Missouri's just middlin' when it comes to "green jobs" but has potential to grow more
This article first appeared in the St. Louis Beacon, June 18, 2009 - When it comes to "green jobs,'' Missouri ranks in the middle.
So says a new study by the Pew Charitable Trusts, which looked at all 50 states to see how they stack up regarding the clean-energy economy that environmentalists and others tout as the wave of the future.
According to the study, released this week, Missouri ranks 23rd nationally in the number of "clean-energy businesses," 22nd in the number of such jobs, and 35th when it comes to the percentage of growth.
The latest figures, from 2007, show Missouri with 11,714 clean-energy jobs, which the study says is up 5.4 percent from 1998. That's more than twice the percentage of overall job-growth in the state during that same period, the study says.
Lori Grange, head of the research unit for the Pew Center on the States, called the findings evidence of the potential of clean-energy jobs to be "an economic engine'' in Missouri. In a conference call with reporters Wednesday, Grange and other advocates cited several St. Louis area corporate and non-profit examples of supportive clean-energy efforts -- notably Monsanto and the Donald Danforth Plant Science Center.
Christopher Chung, chief executive officer for the Missouri Partnership, said that other possibilities abound. He cited the potential of using aerospace or auto manufacturing technology to build energy-producing wind turbines, for example.

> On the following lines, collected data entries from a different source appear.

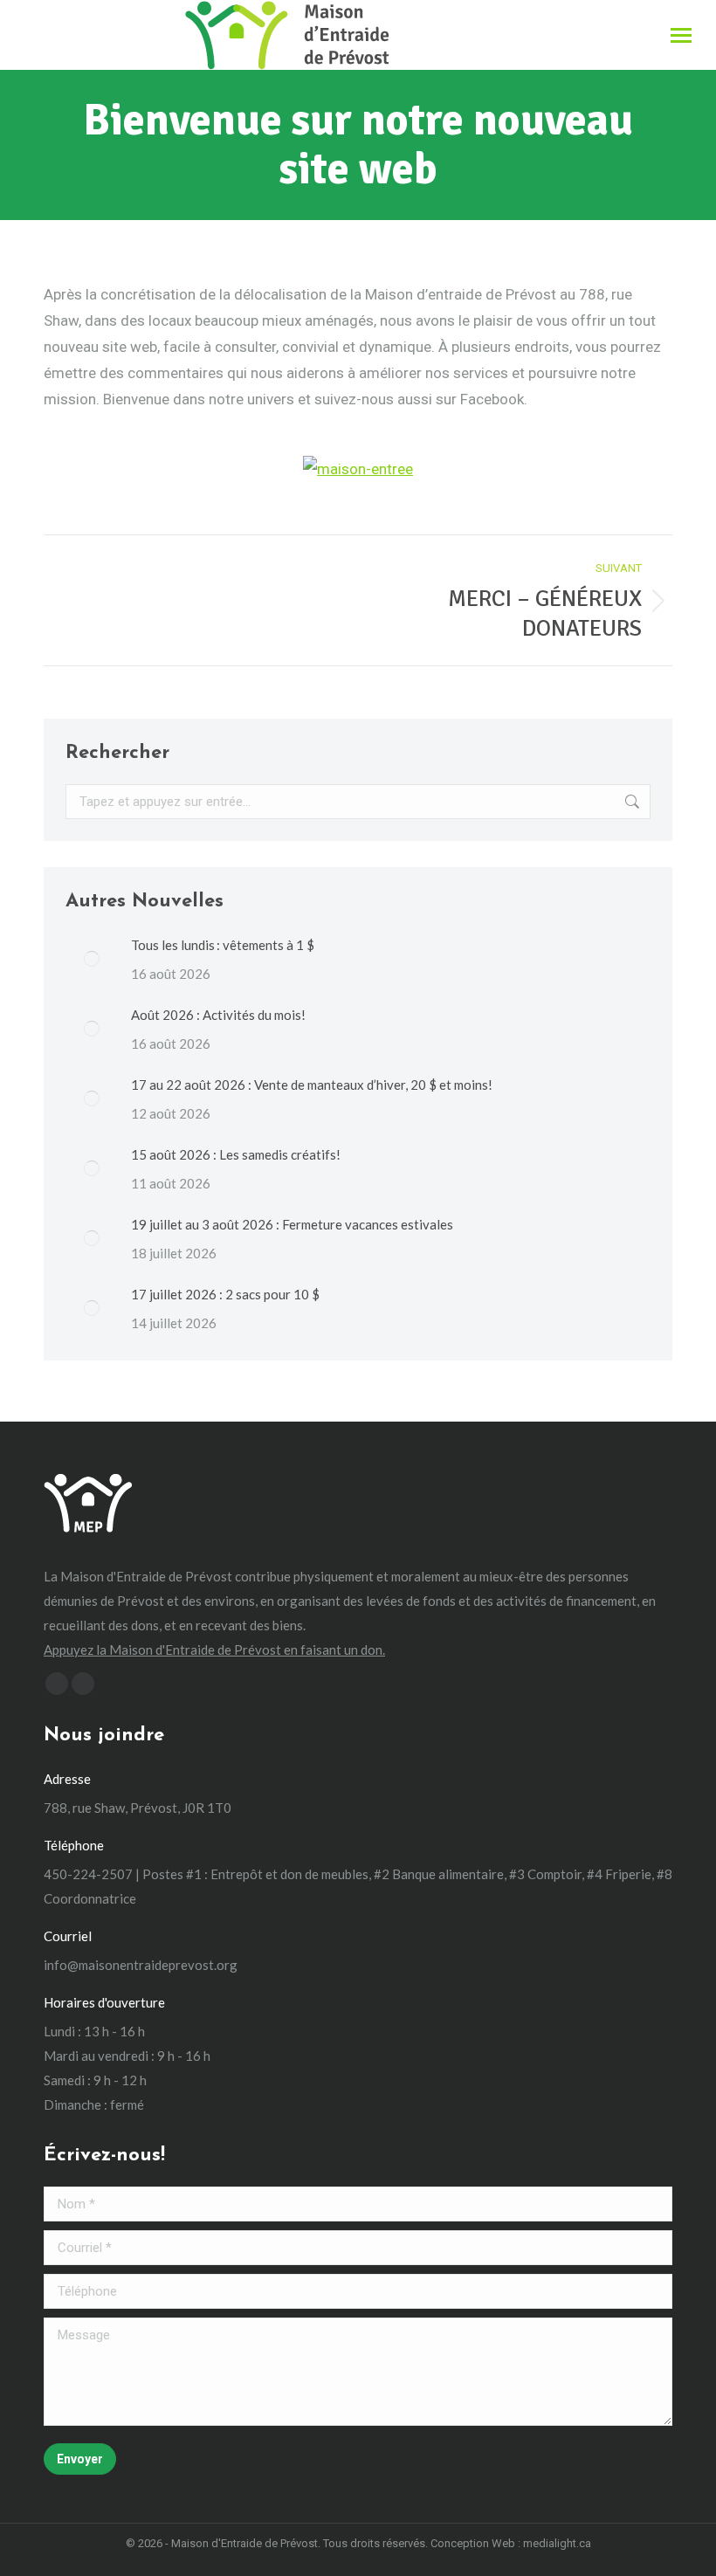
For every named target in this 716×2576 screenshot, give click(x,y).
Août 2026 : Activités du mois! (218, 1015)
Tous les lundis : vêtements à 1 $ (222, 945)
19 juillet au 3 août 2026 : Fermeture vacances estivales (292, 1224)
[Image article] (91, 959)
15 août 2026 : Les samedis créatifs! (236, 1154)
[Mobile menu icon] (681, 35)
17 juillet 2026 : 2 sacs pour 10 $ (225, 1294)
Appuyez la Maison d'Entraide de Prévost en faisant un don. (214, 1649)
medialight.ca (557, 2543)
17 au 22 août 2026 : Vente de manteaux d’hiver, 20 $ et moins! (311, 1084)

"For us, it's about continuing to put Missouri on the map," Chung said. He said that the expansion of clean-energy jobs are "one of the clear areas" that could provide alternate employment for the growing number of autoworkers now out of jobs.
But clean-energy jobs are a tiny fraction of Missouri's overall workforce. And while support for such job-creation is bi-partisan, the Missouri Republican Party and many of its political leaders question the vigor of the Obama administration's current push toward the clean-energy industry.
State GOP executive director Lloyd Smith said that the administration's cap-and-trade proposal, aimed at curbing pollution emissions, amounted to an energy tax that would be particularly devastating to states like Missouri that rely heavily on coal.
"The transition to so-called clean-energy jobs, while we lose other jobs, could be brutal," Smith said. He also questioned whether, in the short term, the new wave of clean-energy jobs could match, for example, the $40,000-$65,000 a year that a worker now makes in the aluminum or auto industry.
Grange disputed the low-wage image attached to many clean-energy jobs, saying that the typical pay ranges from $21,000 to $110,000 a year, according to Pew's findings.
In any case, one of the key issues now, said Chung, is Missouri's image as a non-player in the clean-energy industry -- despite the various success stories in the state. "Perception lags behind reality," he said.